Furthermore, our policy specifies a pilot SIF program because that model would facilitate rigorous scientific evaluation to demonstrate the efficacy of SIFs in Massachusetts.

We wish to emphasize that we do not view SIFs as a cure-all for the Commonwealth’s opioid epidemic; rather, SIFs are one vital piece of a larger, comprehensive continuum of healthcare to aid those struggling with substance use disorder. The Medical Society has implemented and will continue to develop a broad spectrum of advocacy and education efforts in response to the opioid crisis in Massachusetts. 

We are deeply troubled by the magnitude and severity of this epidemic, and we need to find new ways to fight it. A New York Times article published this past weekend on nationwide drug overdose deaths in 2016 shows a 540% increase in fentanyl-related deaths over the past three years, despite everything that we are already doing to combat the opioid epidemic.[iii] And given the significantly more rapid and intense impact of fentanyl and carfentanil, simply increasing the supply of Narcan will not have the same effect it had when heroin and prescription narcotics were the principal agents. These drugs are fast-acting and lethal, and unless we intervene quickly, the death rate will continue to rise.
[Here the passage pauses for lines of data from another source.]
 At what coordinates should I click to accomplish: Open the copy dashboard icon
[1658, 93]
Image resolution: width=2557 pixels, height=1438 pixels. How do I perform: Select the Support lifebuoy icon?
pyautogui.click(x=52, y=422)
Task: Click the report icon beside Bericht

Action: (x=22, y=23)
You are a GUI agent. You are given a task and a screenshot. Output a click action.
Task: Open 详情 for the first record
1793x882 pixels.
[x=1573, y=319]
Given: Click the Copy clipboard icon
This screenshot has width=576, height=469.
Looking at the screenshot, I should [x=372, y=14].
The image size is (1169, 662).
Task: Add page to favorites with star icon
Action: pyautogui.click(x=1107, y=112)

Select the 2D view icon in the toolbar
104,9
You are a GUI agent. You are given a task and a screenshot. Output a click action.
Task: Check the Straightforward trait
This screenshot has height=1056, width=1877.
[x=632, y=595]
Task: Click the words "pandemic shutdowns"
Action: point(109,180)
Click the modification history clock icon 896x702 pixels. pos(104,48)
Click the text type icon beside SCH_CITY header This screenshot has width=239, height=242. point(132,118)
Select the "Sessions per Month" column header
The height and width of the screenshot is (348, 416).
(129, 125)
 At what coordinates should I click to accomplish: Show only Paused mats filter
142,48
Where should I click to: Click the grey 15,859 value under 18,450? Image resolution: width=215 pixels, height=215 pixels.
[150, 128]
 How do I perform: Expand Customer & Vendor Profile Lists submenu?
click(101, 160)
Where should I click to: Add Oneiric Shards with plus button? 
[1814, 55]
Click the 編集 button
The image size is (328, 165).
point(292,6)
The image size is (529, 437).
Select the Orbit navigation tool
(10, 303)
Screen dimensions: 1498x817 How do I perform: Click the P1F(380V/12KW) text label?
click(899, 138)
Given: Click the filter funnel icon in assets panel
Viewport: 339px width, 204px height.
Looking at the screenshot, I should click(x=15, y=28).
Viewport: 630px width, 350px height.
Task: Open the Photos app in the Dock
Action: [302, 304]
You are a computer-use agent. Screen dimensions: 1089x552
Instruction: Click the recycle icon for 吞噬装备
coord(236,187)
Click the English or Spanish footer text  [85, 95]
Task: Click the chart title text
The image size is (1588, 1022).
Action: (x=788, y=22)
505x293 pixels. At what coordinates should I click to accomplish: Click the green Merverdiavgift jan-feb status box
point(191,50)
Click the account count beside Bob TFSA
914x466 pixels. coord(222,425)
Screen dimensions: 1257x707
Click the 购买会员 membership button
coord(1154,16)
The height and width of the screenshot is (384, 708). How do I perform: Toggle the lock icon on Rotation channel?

We need to save lives, and we see SIFs as an essential means of doing so. We look forward to continuing this conversation, and to working with our fellow organizations and agencies to provide evidence-based interventions for persons who use drugs throughout Massachusetts.


[i] http://www.massmed.org/advocacy/state-advocacy/sif-report-2017/

[ii] Addressing the Nation’s Opioid Epidemic: Lessons from an Unsanctioned Supervised Injection Site in the U.S. Kral, Alex H. et al. American Journal of Preventive Medicine

[iii] Katz, Josh. “Fentanyl Overtakes Heroin as Leading Cause of U.S. Drug Deaths.” The New York Times, The New York Times, 2 Sept. 2017, www.nytimes.com/interactive/2017/09/02/upshot/fentanyl-drug-overdose-deaths.html.